Israeli Ambassador Meir Rosenne stressed last night that the occasional “confrontations” between diaspora Jewry and Israel demonstrates the strength of the unity of the Jewish people.
“The mistake of our enemies has always been to exaggerate differences of opinion; to try and describe differences of opinion as a lack of solidarity,” Rosenne told a dinner celebrating the 40th anniversay of the National Jewish Community Relations Advisory Council (NJCRAC) at the Washington Hilton Hotel.
“The enemies of ours never understood that this was the most important expression of strength,” the Ambassador explained. “Only if you are strong can you afford the luxury to disagree.”
CONTRIBUTION OF NJCRAC PRAISED
Rosenne said the NJCRAC’s “contribution is immense in strengthening the links between Israel and the diaspora.” He read a telegram from Israeli Premier Yitzhak Shamir in which Shamir expressed Israel’s “appreciation” to the organization made up of II national and III local Jewish community relations agencies for the “role you have played in explaining Israel’s just cause and defending it.”
Rosenne recalled that in 1961 when he served in the Israeli Consulate in New York, Shlomo Argov, the then Consul General, and the late Isaiah Minkoff, NJCRAC’s founding director and executive vice chairman, and several others began working on behalf of Soviet Jewry establishing the movement which eventually saw more than 250,000 Jews emigrate from the USSR. Rosenne at that time worked with the Embassy on the Soviet Jewry issue.

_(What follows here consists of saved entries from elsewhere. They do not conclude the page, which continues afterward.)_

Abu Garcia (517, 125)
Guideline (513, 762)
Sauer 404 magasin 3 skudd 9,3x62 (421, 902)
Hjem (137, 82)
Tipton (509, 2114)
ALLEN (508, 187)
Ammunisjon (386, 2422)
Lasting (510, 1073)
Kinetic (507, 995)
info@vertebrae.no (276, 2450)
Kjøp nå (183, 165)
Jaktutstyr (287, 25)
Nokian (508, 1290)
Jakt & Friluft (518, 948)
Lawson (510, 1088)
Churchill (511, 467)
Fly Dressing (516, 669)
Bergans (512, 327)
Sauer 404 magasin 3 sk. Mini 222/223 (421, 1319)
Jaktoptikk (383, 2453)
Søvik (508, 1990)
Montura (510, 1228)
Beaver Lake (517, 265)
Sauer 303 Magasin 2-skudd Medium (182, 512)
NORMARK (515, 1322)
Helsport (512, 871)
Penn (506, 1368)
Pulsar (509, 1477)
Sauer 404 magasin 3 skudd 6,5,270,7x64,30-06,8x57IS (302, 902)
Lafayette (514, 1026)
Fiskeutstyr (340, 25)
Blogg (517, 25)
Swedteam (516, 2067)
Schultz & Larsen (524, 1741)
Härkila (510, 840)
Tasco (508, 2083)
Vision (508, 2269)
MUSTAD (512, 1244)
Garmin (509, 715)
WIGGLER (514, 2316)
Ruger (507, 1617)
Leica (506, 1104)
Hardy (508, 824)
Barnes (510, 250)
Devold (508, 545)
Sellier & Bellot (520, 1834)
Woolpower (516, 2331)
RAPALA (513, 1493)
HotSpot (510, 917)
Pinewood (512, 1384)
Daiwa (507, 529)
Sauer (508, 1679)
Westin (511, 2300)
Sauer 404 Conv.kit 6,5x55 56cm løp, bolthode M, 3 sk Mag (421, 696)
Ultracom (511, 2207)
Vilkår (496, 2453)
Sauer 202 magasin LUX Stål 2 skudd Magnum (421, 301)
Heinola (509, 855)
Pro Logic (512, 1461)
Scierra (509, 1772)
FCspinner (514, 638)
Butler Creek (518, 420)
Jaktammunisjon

Noting that the NJCRAC had worked to help not only Jews but also non-Jews, Rosenne suggested that instead of writing books on Jewish history the biographies of some 400 Jewish leaders attending the NJCRAC’s four day plenary session here could “teach future generations what we stand for and what we fight for.”
The four-day session in which the delegates mapped the NJCRAC’s policies and strategies for the coming year ended today.